This study analyzed the spatial correlation degree and the specific locations of spatial agglomeration of agricultural Tfpch from global and local perspectives by using Moran’s I and Getis-Ord Gi*.
According to the panel data, the Moran’s I index and its determination coefficient (Table 4) showed that the Moran’s I index in 2015 was statistically significant at the 5% significance level. The Moran’s I indices for 2011–2014 and 2016–2019 were statistically significant at the 1% significance level. The index in 2020 did not pass the significance test. The values of Moran’s I from 2011 to 2020 were all greater than 0. Agricultural Tfpch at the prefecture-level city scale presented characteristics of spatial agglomeration in most years, which was related to the high similarity of agricultural production conditions such as natural resource endowment in adjacent prefecture-level cities.
The analysis of agricultural Tfpch Getis-Ord Gi* (Figure 5) showed that hot spots were concentrated in southwest areas, such as the Yunnan-Guizhou Plateau, Sichuan Basin, and Hengduan Mountains, which were directly related to a series of poverty alleviation measures taken in recent years [39]. The cold spots were mainly distributed in northeast China, North China Plain and southern Xinjiang. Among them, the agricultural development foundation in northeast China was better, but the development speed was slower. The North China Plain was located in the Huang-Huai-Hai Plain, with superior natural and geographical conditions. However, due to the obvious trend of a non-agricultural labor force, especially the young and middle-aged labor force, in addition to the shortage of water resources in recent years [45], the agricultural output increase was curbed.

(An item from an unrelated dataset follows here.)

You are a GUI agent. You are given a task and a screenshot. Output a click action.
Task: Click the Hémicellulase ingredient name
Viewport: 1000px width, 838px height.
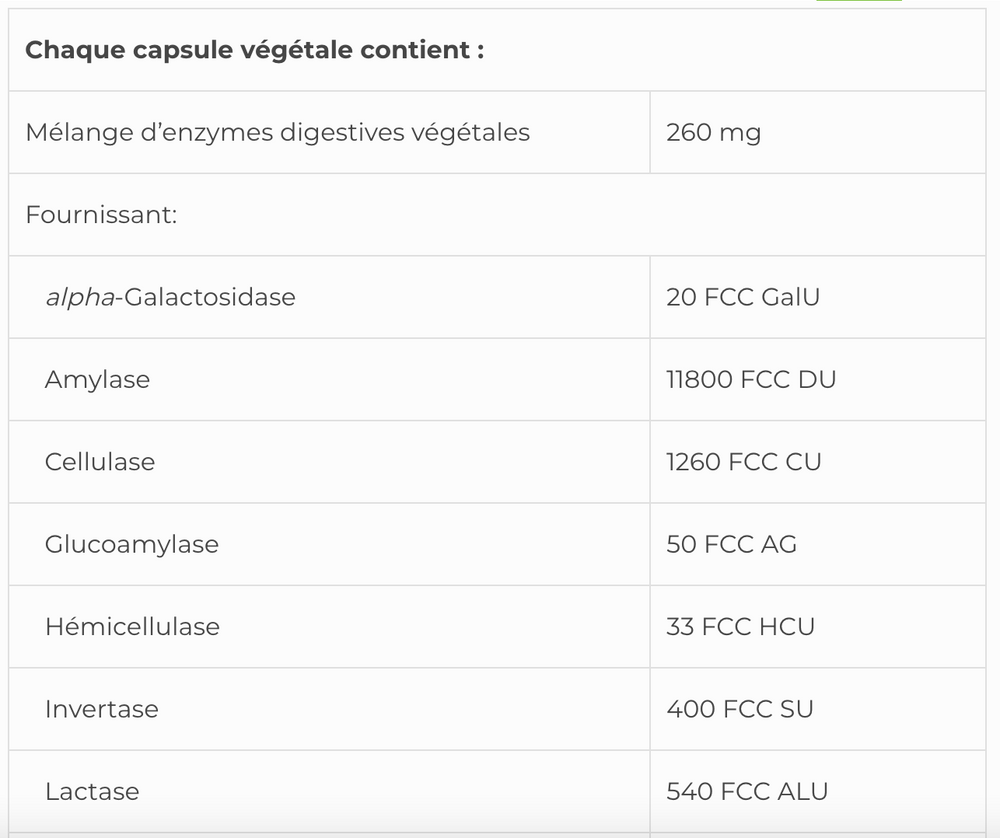[132, 627]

3.2.3. Spatial Migration of Agricultural Tfpch

To further reveal the spatial variation characteristics of agricultural Tfpch in 359 prefecture-level cities across China, the standard deviation ellipse and the migration trajectory of its gravity center were visually represented via ArcGIS 10.8 software (Figure 6). During the study period, the spatial distribution of agricultural Tfpch in China showed an overall pattern of “northeast-southwest”. The gravity center of agricultural Tfpch migrated within Nanyang, Henan Province and Xiangyang, Hubei Province, with an offset of about 52 km from northeast to southwest. The gravity center was far from the geometric center of China, indicating a disequilibrium in the spatial distribution of agricultural Tfpch. This migration of the gravity center supports the above-mentioned hot spot area of agricultural Tfpch in the western region of China from another perspective. It is worth noting that the agricultural production in eastern and northeast China was not inefficient, but the overall developing speed was relatively behind western China, forming a relatively cold spot area. At the same time, this further confirmed the findings that agricultural TFP grew faster in eastern and northeast China than in western China before 2010 [46] and that agricultural TFP grew faster in western than in eastern or northeast China since 2010 [30].

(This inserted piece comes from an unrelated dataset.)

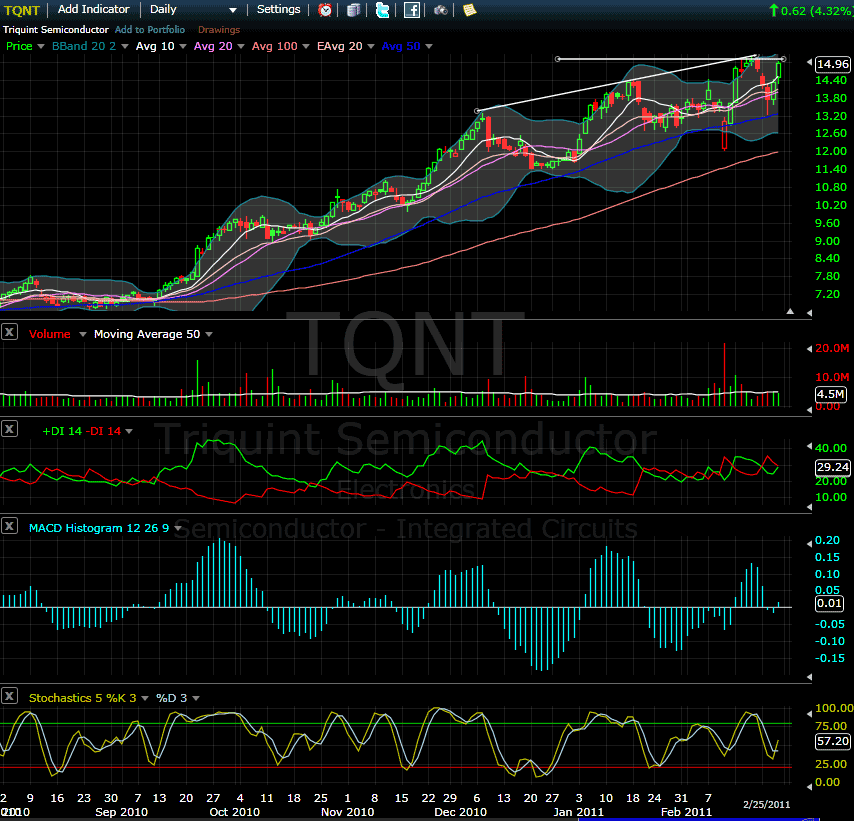Screen dimensions: 854x821
Task: Close the Stochastics indicator panel
Action: coord(10,696)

3.3. Agricultural Tfpch Clustering

We took the prefecture-level city as a basic unit, combining it with the values of three indexes of agricultural total factor productivity change (Tfpch), technical change (Techch), and technical efficiency change (Effch), and then applied the K-means clustering method in SPSS 16.0 software for type classification. Here are the resulting four types (Figure 7):
(1)
High Tfpch-technical change and technical efficiency change double-wheel-driven cities (total of 21). This type was of very small number and sporadic distribution across China. Most of them were in underdeveloped areas, but their agricultural total factor productivity grew rapidly driven by the double-wheel-drive of technical change and technical efficiency change.
(2)
Low Tfpch-technical efficiency change hindered cities (total of 49). This type was very few. Most of them were distributed in the interprovincial fringe areas in northwest, north and northeast China. These cities have poor natural conditions and low transportation accessibility, which limit the application of advanced agricultural technologies. In addition to administrative barriers between regions, the flow and optimal allocation of agricultural production factors were also restrained. It is crucial to strengthen infrastructure construction (e.g., transportation) and establish a regional coordination mechanism [47].
(3)
Medium Tfpch-technical change and technical efficiency change double-wheel-driven cities (total of 124). The number of this type was large, and the decomposition indexes of agricultural Tfpch were relatively balanced. Most of them are distributed in south China, especially in southwest China.
(4)
Medium Tfpch-technical change single-wheel-driven cities (total of 165). The number of this type was the largest. These cities are spread over most provinces, most of which are located in north China, northwest China and the Qinghai-Tibet region. The improvement of agricultural total factor productivity in such prefecture-level cities was mainly driven by technical change, but the promotion of agricultural technology adoption was limited. To realize the two-wheel-driven technical change and technical efficiency change and improve agricultural total factor productivity, the Chinese government should put efforts in the following aspects: the improvement of the agricultural technology adoption promotion system at the grassroots level, the enhancement of agricultural technology adoption promotion institutions to provide precise services with modern technology tools such as the Internet and artificial intelligence [48], and the promotion of the popularity of agricultural technology services [29,37].

4. Discussion

4.1. New Findings from the Study

As mentioned earlier, most relevant studies [28,31] concentrated on the time period before 2010, and mainly on how the scale efficiency change can promote the growth of agricultural TFP. In this study, the scale efficiency change hindered the growth of agricultural TFP in recent years, implying the urgency of implementing moderate large-scale management of land. This was mainly because after 2010, all the input factors of China’s agricultural production grew rapidly except the land factor, making it difficult to promote moderate large-scale management of land.
Most the relevant studies [42,46] before 2010 concluded that the growth of agricultural TFP in eastern China was faster than in western China. This was because government agricultural policies before 2010 were more inclined to improve efficiency, and eastern China, which has better natural conditions for agricultural production, was able to obtain more favorable policies. While agricultural policies after 2010 were more inclined to coordinate regional development and equity [27]. The level of agricultural development in western China was relatively low, thus it was able to obtain more favorable policies. Western China made full use of policies to stimulate the “latecomer advantage” and has the fastest agricultural TFP growth, suggesting that besides natural conditions, government policies played an important role in agricultural production efficiency growth.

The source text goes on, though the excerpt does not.